128.思うこと

 いろいろあったが、コロナが一応落ち着いてきた。矛盾したことも多かった中で、その最たるものがテレビではなかっただろうか。スタジオではアナウンサーやコメンテーターが一定の間隔を取り、その間にアクリルの板が設置されていた。直接飛沫がかからないといえばかからないかもしれないが、これをいいことに喋り・笑い・激論を交わしている。一応対策を取っているので、これに関しては目をつぶってもいい。そんな中、ところどころで中継の映像が入る。田んぼや原っぱの真ん中で、マスクをかけたリポーターがひとり原稿を読み上げている。どこから? 誰が? どうやってコロナウイルスが飛んでくるのか? そこまでやるなら、ここでも両サイドにアクリル板を設置してほしかった。やっている側も見ている側も、何の意味があるのかなと思って見ているに違いない。

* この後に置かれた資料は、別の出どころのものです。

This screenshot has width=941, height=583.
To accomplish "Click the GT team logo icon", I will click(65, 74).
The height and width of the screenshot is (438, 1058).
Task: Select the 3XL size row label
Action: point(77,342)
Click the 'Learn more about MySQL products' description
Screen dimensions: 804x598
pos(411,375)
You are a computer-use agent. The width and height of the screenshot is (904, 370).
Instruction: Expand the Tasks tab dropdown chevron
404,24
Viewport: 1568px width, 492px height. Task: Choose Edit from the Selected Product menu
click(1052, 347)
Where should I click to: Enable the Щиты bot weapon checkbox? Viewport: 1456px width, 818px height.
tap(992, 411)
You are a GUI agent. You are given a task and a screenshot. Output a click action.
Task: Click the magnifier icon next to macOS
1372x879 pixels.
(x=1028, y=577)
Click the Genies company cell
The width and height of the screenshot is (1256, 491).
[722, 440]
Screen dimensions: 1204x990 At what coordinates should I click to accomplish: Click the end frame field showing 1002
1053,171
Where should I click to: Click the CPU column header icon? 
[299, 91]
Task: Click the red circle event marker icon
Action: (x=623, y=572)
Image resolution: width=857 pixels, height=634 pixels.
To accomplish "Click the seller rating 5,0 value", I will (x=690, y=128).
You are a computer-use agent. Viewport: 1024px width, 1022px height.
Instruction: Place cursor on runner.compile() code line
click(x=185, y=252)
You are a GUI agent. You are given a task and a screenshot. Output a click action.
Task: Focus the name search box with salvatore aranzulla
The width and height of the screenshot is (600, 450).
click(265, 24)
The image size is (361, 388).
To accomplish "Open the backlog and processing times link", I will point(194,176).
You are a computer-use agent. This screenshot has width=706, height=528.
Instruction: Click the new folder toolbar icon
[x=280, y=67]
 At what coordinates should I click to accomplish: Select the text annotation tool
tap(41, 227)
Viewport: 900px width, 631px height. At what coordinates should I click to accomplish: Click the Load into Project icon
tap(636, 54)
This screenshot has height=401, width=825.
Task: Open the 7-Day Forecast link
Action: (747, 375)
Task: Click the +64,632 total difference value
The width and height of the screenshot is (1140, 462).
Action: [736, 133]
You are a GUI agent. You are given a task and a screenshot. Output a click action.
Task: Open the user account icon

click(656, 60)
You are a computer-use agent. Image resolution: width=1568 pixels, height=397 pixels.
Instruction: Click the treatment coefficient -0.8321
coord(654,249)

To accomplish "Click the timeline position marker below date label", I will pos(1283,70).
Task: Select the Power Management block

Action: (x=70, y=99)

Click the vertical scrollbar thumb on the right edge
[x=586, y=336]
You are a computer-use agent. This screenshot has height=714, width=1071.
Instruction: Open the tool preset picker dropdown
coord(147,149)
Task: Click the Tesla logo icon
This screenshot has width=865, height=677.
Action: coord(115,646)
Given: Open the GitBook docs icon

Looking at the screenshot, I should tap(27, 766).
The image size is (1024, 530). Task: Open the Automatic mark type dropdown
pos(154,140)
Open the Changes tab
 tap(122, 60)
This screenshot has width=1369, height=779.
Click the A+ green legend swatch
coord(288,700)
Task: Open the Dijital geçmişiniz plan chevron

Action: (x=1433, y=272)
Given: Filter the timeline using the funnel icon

 ロケの中継に移動式のカメラを担いでいる人がいる。多くのテレビ番組の中でロケ用に移動式のテレビカメラが使用されている。通常は映す側なのでその姿は映らないが、時としてロケ現場全体が映ることがある。その時決まってカメラマンは後ろ向きに歩いている。出演者が前を向いて歩いていれば、それを映す側は当然後ろ向きとなる。その後ろ向きの人が障害物で転倒しないように、さらにそのカメラマンを補助する人がいる。当たり前のようで何かおかしくないだろうか。映像を映し出すテレビでは4Kという言葉を聞いて久しい。最近では8Kも聞くようになった。これだけ進歩しているにもかかわらず、その映像を提供するカメラを2人がかりで後ろ向きに歩きながら撮影している。

 潜水艦が水中にいれば水上の景色は見えない。それを見るために潜望鏡がある。これをのぞけば水中にいながら水上の景色がいとも簡単に見える。ぐるっと回せば360度すべて見える。これと同じようにできないものだろうか。映像を90度に2回屈折させれば後ろが見えると思うのだが・・・。素人は簡単に物事を考えてしまうが、技術的にはどうなのだろうか。今もってそのようなカメラを見ていないということは非現実的なことなのだろうか。今の技術をもってすれば簡単にできそうな気がするのだが。通常の使い方から、後ろを撮影するときはコの字型のアダプターを取り付ける。これで安心して前を向いて歩きながら後ろを撮影できると思うのだが。

 1日も早くこのようなアダプターができることを願っている。AIが世間を騒がせている時代に、後ろ向きに歩きながら撮影をする姿は似合わない。いや、そうではなくこうすることで、AI真っ盛りの世の中になっても生き残る職業にするためなのかもしれない。